Tuesday, 21 August 2018

Elton John - Breaking Hearts (1984)


 

Released June 1984

Recorded in Montserrat

This is another of those patchy eighties albums from Elton John, that somehow didn't do it, either for me, or for many others, it would seem. However, listening to it again, I am pleasantly surprised to hear that is much better than I recall. I have owned it for years and not dug it out too often. I am finding it has hidden depths. Bernie Taupin was back with Elton full time now, as he had been on the previous album, the successful "Two Low For Zero". Also, the "Elton John Band" - Dee Murray, Davey Johnstone and Nigel Olsson are all present here, which is always a good thing.

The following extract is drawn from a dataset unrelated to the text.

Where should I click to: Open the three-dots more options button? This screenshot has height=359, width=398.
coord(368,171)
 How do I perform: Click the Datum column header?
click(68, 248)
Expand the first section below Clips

"Restless" get the album off to a fine start with some chunky Stonesy riffs and a confident, lively vocal. "Slow Down Georgie (She's Poison)" is lyrically banal, but is actually quite an exhilarating, upbeat number that gets you singing along, embarrassingly. "Who Wears These Shoes" is, funnily enough, also strangely addictive in its funky liveliness. Maybe it is not quite as ordinary an album as I remembered. The title track is a bleak, sad song, hauntingly sung over a sparse piano and choral backing. "Li'l 'Frigerator" up the tempo once more, with a frantic, typical Elton seventies-style rocker.  He does this sort of thing so well. You know, I'm not that big a fan of "Too Low For Zero" and I find I am enjoying this album more, to be honest.

"Passengers", I have always felt, was a really odd song, with its slightly reggae-ish beat and strange, chanted lyrics. It also has a captivating air about it, though. Maybe this album has a few hidden secrets. "In Neon" (or "Ne-awwwn" as Elton sings it, Jagger style) is a fetching, melodic slow number with that slightly country-ish feel to it that we are so familiar with in John/Taupin compositions. "Burning Buildings" is a big production, dramatic number reminiscent of the material on "Captain Fantastic". "Did He Shoot Her?" is another surprisingly appealing one that I have found I have enjoyed all these years later more than I ever did. Elton's voice sounds excellent here, even though it was only a couple of years away from an operation.

"Sad Songs" is one we all know - melodic and singalong. It doesn't need further comment from me. What does need to be said, however, that this is a far better album than I had remembered, or is popularly conceived as being. In my view it is the superior, not only of "Jump Up!" but also of "Too Low For Zero".